M&A, calo del 30% delle operazioni di imprese britanniche in Europa nel 2020

(Teleborsa) – Le attività di fusione e acquisizione (M&A) delle imprese britanniche in Europa sono calate del 30% nel 2020, passando dalle 488 del 2019 alle 342 dell’anno segnato dalla pandemia. A segnalarlo è un recente rapporto della società di consulenza Accuracy, il quale ha anche rilevato che le operazioni effettuate da società statunitensi sono diminuite a un ritmo minore, del 25%.

Il totale delle attività di M&A nel Vecchio Continente è passato 6.665 a 4.843, con un calo del 27%. Secondo il report, le motivazioni per il calo più consistente delle operazioni britanniche sono molteplici.

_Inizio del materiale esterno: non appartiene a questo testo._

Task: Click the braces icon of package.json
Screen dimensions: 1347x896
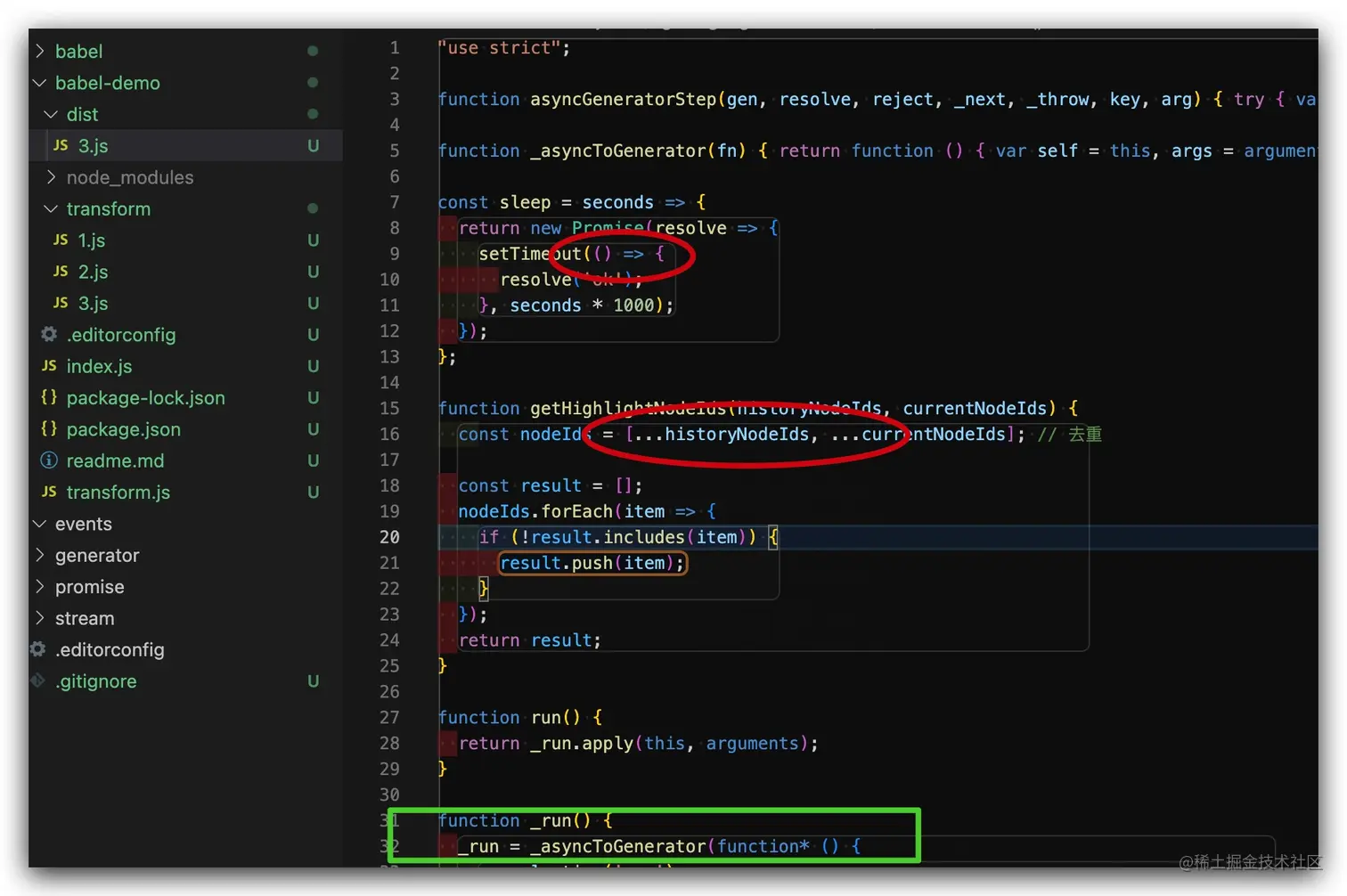Action: pyautogui.click(x=50, y=429)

La pandemia gioca sicuramente un ruolo importante, ma non bisogna dimenticare l’impatto della Brexit: sia come incertezza sul fatto di raggiungere un accordo di uscita entro fine 2020, sia per il fatto che molti professionisti dell’alta finanza hanno traslocato verso l’Europa continentale durante l’anno passato (con Parigi e Amsterdam come mete più gettonate).

Le operazioni completate in Europa dai fondi di private equity britannici hanno invece registrato un calo minore, secondo Accuracy: la loro proporzione sul totale è cresciuta dal 43% al 47%, con una diminuzione assoluta del 23%, da 209 a 160.